American photographer Tewfic El-Sawy, who launched the website "The Travel Photographer", has just released his photo book titled “Hau Dong, The Spirit Mediums of Vietnam”.
The book contains more than 100 photos on the rituals and 60 pages of written text explaining the ancient religion of Dao Mau and the author’s experience of the religion in VN.
The book is the result of his two-year research of this unique custom of VN.
“I remember September 12, 2014, very well. I was in Sa Pa, the famous hill station in northern Viet Nam, and despite the early morning humidity, the Black Hmong vendors were already waiting for tourists. I was walking on Fansipan Road, bantering with some of them, when I heard religious music wafting from a nondescript building. I asked the vendors and was told it was a temple. I walked in and met women dressed in red traditional clothes, who, through sign language, told me that a ceremony would start at 9am.
This is how my two-year long journey into the world of Dao Mau, the indigenous Vietnamese mother goddess religion and hầu đồng, the ritual of spirit mediums, started. Totally by accident. Serendipitously…” El-Sawy wrote on his website.
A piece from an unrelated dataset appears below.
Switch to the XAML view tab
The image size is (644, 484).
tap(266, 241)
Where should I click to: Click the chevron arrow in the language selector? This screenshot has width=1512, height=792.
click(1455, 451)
“Đạo Mẫu (and its Hầu Đồng rituals) is a fascinating syncretic religious practice, mixing a number of artistic elements, such as music, singing, dance and the use of costumes. It also happens to be a joyous religious ceremony, without the dour, morose, guilt-ridden and fearsome ambiances of some other established religions we all know about….” he continues.
The author plans to talk with Vietnamese and expats living in Hanoi on the subject in November.
Hầu đồng (also known as lên đồng) is popular in Vietnamese spiritual culture. It is one of the main rituals of đạo Mẫu and exemplifies the worship of mother goddesses in Việt Nam. During these rituals, mediums go into a trance so that their bodies can receive the spirits of various deities.
An application for UNESCO recognition has been filed for the practice by VN.